I want to offer this option every year! I loved being at home and having parents sign on to a video meet. My conferences are sometimes short, so I loved being able to give parents what felt like a more convenient option than having to drive to the school. 

And now for the speed round:

  • The bathroom is ten steps away, as is the microwave.
  • My commute is gone.
  • No recess duty
  • A mute button for students was something I thought only happened in my dreams. I can teach without getting interrupted or having to wait for everyone to be quiet. 
  • For some reason, we decided to shift our start time from 7:40 to 8:00am. Love the extra 20 minutes in the morning
  • District professional development from my hammock/couch
  • And yes, of course, occasionally teaching in my sweatpants is a rare but fantastic occurrence.

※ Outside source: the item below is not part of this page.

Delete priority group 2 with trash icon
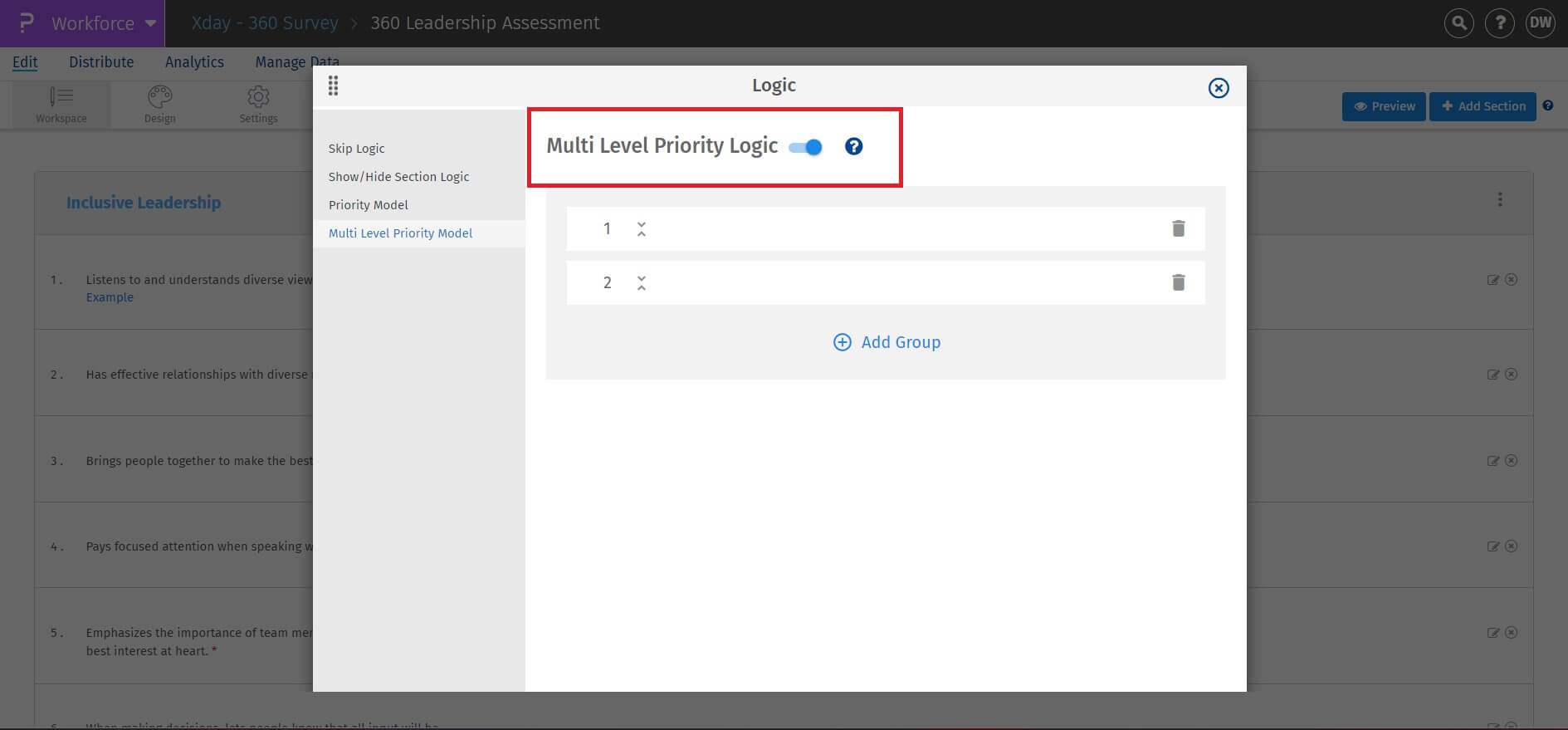(1178, 282)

It has been a challenging year for me professionally, and as much as I have learned in these new circumstances, I can’t wait to get back in person and get my figurative hands on these kids again! I am so proud of how my co-workers have pivoted and adapted and are still pumping out quality lessons and showing up for their kids. Next week, I’m tackling the challenges and things I can’t stand about online learning, aka, the things that make me want to poke out my own eyeballs with a chopstick. 

Another perk of online teaching: the amazing teachers at our feeder middle school bought us all breakfast burritos for Valentine’s Day. Never underestimate the joy a burrito can bring a human!

Teachers, what did I forget? What else are you loving about online learning? And remember, next week I’m writing about the worst parts of teaching online.

2 thoughts on “The Best Parts of Online Teaching

  1. One of the things I love is that I get an idea of how my students live. What does their regular study environment look like? And, having some students with kids (my students are adults ;-)), I get to see their kids or partners from time to time, which creates a much fuller picture of who they are as human beings.

    1. Yes! It is so interesting to see the whole family unit, and sometimes overwhelming 🙂 Kids will unmute to answer a question and there will be screaming siblings in the background.